SAIR 85 The changing face of industry in west Edinburgh
by Laura Bailey and Morag Cross
Excavations on a site at 19 West Tollcross, Edinburgh, produced evidence of activity in the area from the medieval period to the 20th century. The medieval remains are likely to relate to activity on the periphery of a settlement in the hinterland of Edinburgh, thus confirming the archaeological potential of settlements now subsumed under the modern city. Excavation through the deep stratigraphy, when supplemented with documentary evidence, offered a glimpse into evolution of the area from an ‘agricultural landscape’ to an ‘industrial’ area, constantly being transformed in line with contemporary technological innovations.
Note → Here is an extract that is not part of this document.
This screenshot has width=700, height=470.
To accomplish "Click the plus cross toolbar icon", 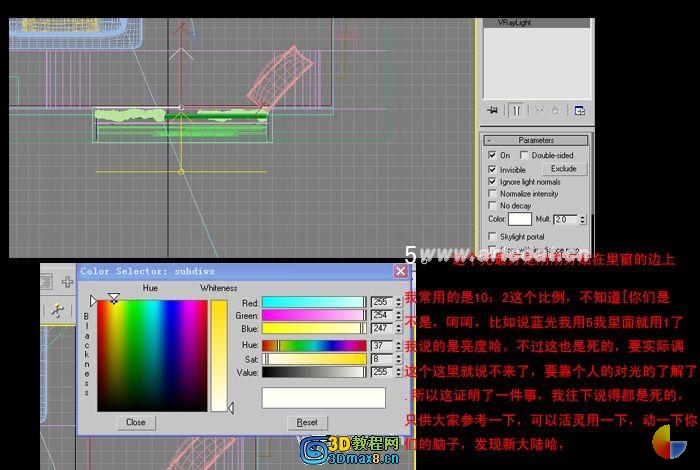I will pos(67,282).
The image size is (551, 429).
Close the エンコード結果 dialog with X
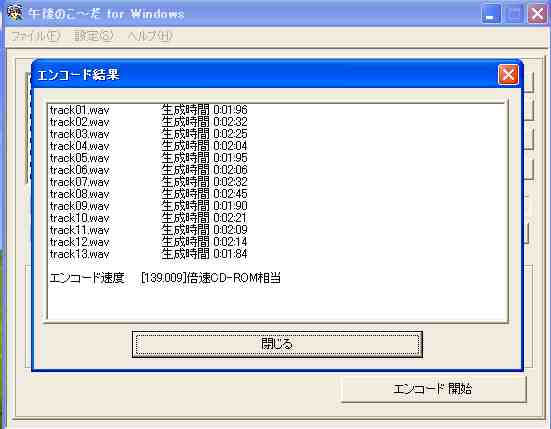pyautogui.click(x=508, y=74)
More recent remains associated with Lochrin Distillery, slaughterhouses, Edinburgh Ice and Cold Storage Company’s unit, an ice rink and a garage were uncovered.
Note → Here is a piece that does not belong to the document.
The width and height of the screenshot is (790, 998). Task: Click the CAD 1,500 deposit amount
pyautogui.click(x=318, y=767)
SAIR 86 ‘Great fears of the sickness here in the City … God preserve us all …’ A Plague Burial Ground in Leith, 1645: an archaeological excavation at St Mary’s (Leith) RC Primary School, Leith Links, Edinburgh
by Megan Stoakley with contributions from Richard Newman, Anne Crone, Lynne F Gardiner, George Haggarty, Janet Montgomery, Mandy Jay, Geoff Nowell and Jo Peterkin
Illustrations by Adrian Bailey
In 2016, Wardell Armstrong undertook an archaeological excavation at St Mary’s (Leith) RC Primary School, Edinburgh. The archaeological excavation revealed four phases of activity; Phases 1 and 2 comprised coffined and uncoffined human burials. The lack of infectious pathognomic skeletal lesions, the dating of the finds, the dendrochronological analysis of the coffin wood and technological data, along with the known historic land use of the area, all indicate that the burial ground relates to the 1645 outbreak of plague in Leith. Dendrochronological analysis revealed a terminus post quem felling date of c 1640 for the coffin wood, while analysis of the coffins’ manufacture revealed hasty construction methods. Phase 3 comprised a series of waste disposal pits of 19th-century date. Phase 4 comprised levelling deposits, which were likely associated with the construction of the school and the demolition of the 19th-century smallpox hospital located to the north of the site. A total of 81 individuals were interred at the site. Adults represent 68.3% while non‐adults represent 31.7%. All age groups were present except neonates. Artefacts including keys, coins, sewing kits and combs were recovered. That the bodies were interred seemingly fully clothed and the corpses not rifled prior to burial strongly indicates a fear of the diseased corpse. The presence of everyday items on the bodies may also indicate a more sudden death outside the sick bed, possibly indicating the occurrence of septicaemic plague. Frequent occupation and attrition-related skeletal and dental pathologies indicate lives characterised by poverty and toil. Strontium analysis revealed that almost all individuals were local to Leith; several individuals had rosary or paternoster beads, indicating a likely Catholic affiliation, which would have been risky given that the pro-Presbyterian Covenant was signed in Leith in 1638. In contrast to older children, the younger children were interred in coffins, indicating differing views on the treatment of the body.